3) How am I going to help them find what they really want to do in life?

I remember when I was growing up, my dad enrolled me in the local recreation center basketball tournament every year, and also enrolled me in Auskick, football for kids in the local area. Neither of which I enjoyed, and I spent a lot of time never wanting to go anywhere.

However, when I reached 12 years old, a high school friend had said that his local surf lifesaving club was allowing new members to try out the club runs and Sunday activities for free for a month, and after going there at 5am on a Sunday I absolutely loved it and couldn't get enough of it. I kept patrolling until I graduated in 2008 at age 17.

So with my little baby on the way, what are they going to enjoy doing? Even if they find an activity that they may enjoy doing that isn't going to get them any good, wholesome new social skills, how am I going to tell them that what they're doing isn't going to be good for them? We're moving to Geelong in Victoria next year, so that we can raise them near the water, learning how to swim at a young age, but if they find something else they enjoy on their own we could embrace it and encourage their development, something like a sport would be great instead of something like going out to parties to drink every weekend.

4) How am I going to protect them from bad political influences?

In the last few years there has been a huge amount of news created about how there is constant accusations of racism, sexism, bigotry and that of the likes, and a lot of these stories are because there was an opinion representing the vernacular, and often used as a means of inciting violence and prejudice going both ways. What I already know I'm going to have to teach them, even though they're not born yet:

a) If my baby is a boy, they're going to be raised to respect men and women equally. However, they are never going to be raised to believe that because they have a penis, that they are rapist waiting to strike, and that they are always to blame for everything.
b) If my baby is a girl, they're going to be raised to respect men and women equally, however they are never going to be raised to believe that because they are a female, they are automatically going to be the victim in every situation.
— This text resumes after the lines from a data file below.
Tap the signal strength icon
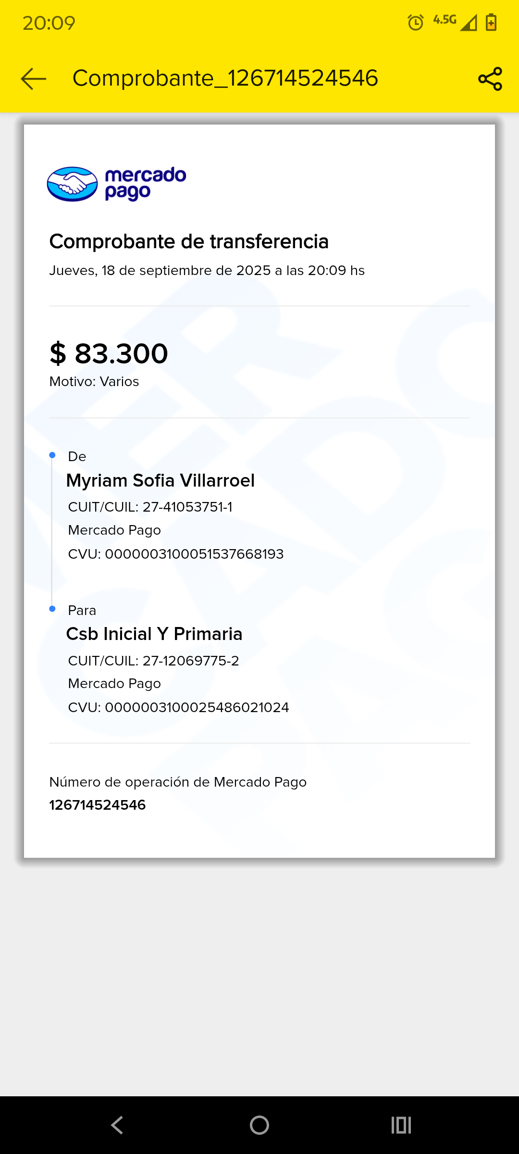519x1154 pixels. click(469, 23)
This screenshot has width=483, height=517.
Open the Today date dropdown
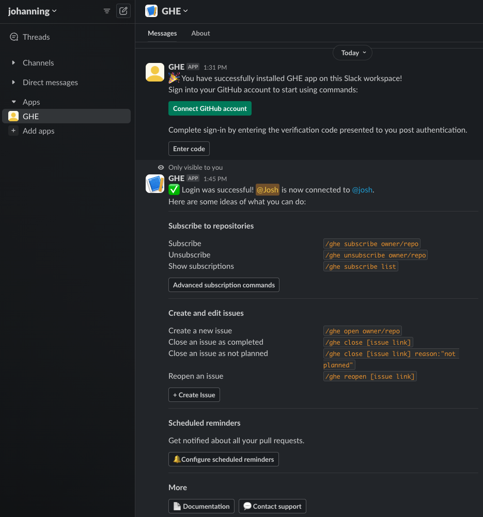[353, 53]
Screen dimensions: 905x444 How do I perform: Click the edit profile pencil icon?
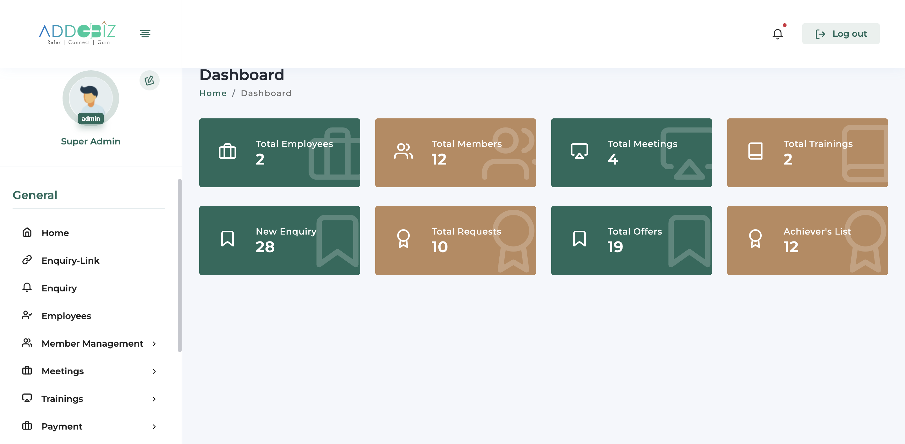click(149, 81)
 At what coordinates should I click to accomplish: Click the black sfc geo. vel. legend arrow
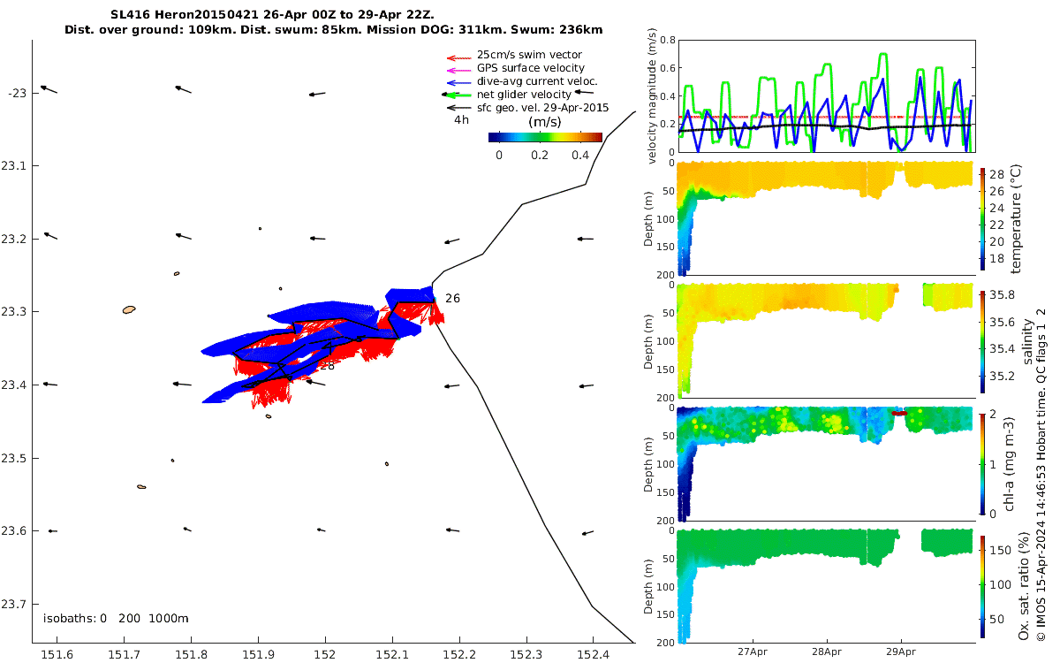[x=458, y=108]
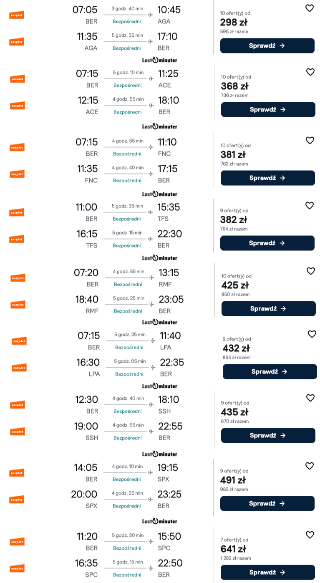Click the easyJet logo on 20:00 SPX return
The height and width of the screenshot is (583, 320).
17,500
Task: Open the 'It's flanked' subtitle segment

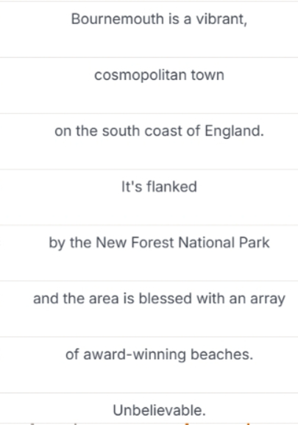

If me and my partners values represent egalitarianism, how can we be sure that we aren't going to have a gang of liberal college students tell my baby that they're going to grow up to be a rapist, or that they're going to be raped if they ever walk into a college? In addition to this, once they are on social media in their later years, how am I going to prevent them from being influenced by a group or individuals, whos best interests are not what is best for my child, or anyone else's child? that they are using children to push a political agenda?

5) How am I going to teach them to respect themselves?

A big problem with kids is that they cannot respect themselves. For boys, it's common to never let emotions out, that to solve problems you need to hurt someone else and never submit; for girls, it's taking clothes off so that people give you attention.

So for a little boy, if he's being bullied by a boy or girl at school, if he's upset about it and he's being told to 'man up' instead of talking about his emotions, how can I ensure that he won't listen to these influences, and how do I make sure that he can open up to his parents about feelings and problems he might have, without making him feel uncomfortable, or worry about not looking cool in front of friends?

As for a little girl, if she's being told that she needs to 'flaunt it' and strip down so that she gets more attention than any other girl, getting more attention online or offline... How am I meant to tell her that this is wrong to think that showing skin will get you any further in life beyond, being given attention? Relying on looks to get you through life is unsustainable at best,
and you'll be stuck forever in a vicious cycle that means you need to depend on people on way or another to live your life. So with outside influences that could be teaching her this, how do I show her that she can respect herself without having to submit to this poor standard?

Anyway, these are a few of the most major thoughts that have been going through my mind now that I'm going to be a dad.